→ PROBLEM TO WORK ON: Render the lines of the listing from the line containing "Where should I click to: Open" through the end of the listing, inclusive, as a Markdown table with the columns "Row" and "Line", omitting any blank lines.

** START OF MATERIAL TO PROCESS **

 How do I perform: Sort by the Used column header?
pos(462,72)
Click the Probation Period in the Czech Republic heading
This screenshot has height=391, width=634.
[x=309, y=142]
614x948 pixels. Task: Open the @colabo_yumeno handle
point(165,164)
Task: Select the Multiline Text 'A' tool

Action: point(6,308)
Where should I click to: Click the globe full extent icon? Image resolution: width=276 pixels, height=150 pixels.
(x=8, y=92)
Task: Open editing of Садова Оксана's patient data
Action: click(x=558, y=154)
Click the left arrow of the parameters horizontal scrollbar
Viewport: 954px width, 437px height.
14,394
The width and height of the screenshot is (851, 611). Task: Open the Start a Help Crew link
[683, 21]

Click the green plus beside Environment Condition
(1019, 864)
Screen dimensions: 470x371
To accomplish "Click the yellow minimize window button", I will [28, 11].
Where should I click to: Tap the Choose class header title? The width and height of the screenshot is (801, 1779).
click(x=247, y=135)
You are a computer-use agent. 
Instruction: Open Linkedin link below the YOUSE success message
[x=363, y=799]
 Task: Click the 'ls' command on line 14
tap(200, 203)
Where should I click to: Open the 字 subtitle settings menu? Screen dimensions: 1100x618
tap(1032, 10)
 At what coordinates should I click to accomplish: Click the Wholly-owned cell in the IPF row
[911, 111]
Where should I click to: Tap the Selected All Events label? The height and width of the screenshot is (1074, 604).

** END OF MATERIAL TO PROCESS **

→ SOLUTION BELOW:
| Row | Line |
|---|---|
| 1 | Where should I click to: Open the 字 subtitle settings menu? Screen dimensions: 1100x618 |
| 2 | tap(1032, 10) |
| 3 |  At what coordinates should I click to accomplish: Click the Wholly-owned cell in the IPF row |
| 4 | [911, 111] |
| 5 | Where should I click to: Tap the Selected All Events label? The height and width of the screenshot is (1074, 604). |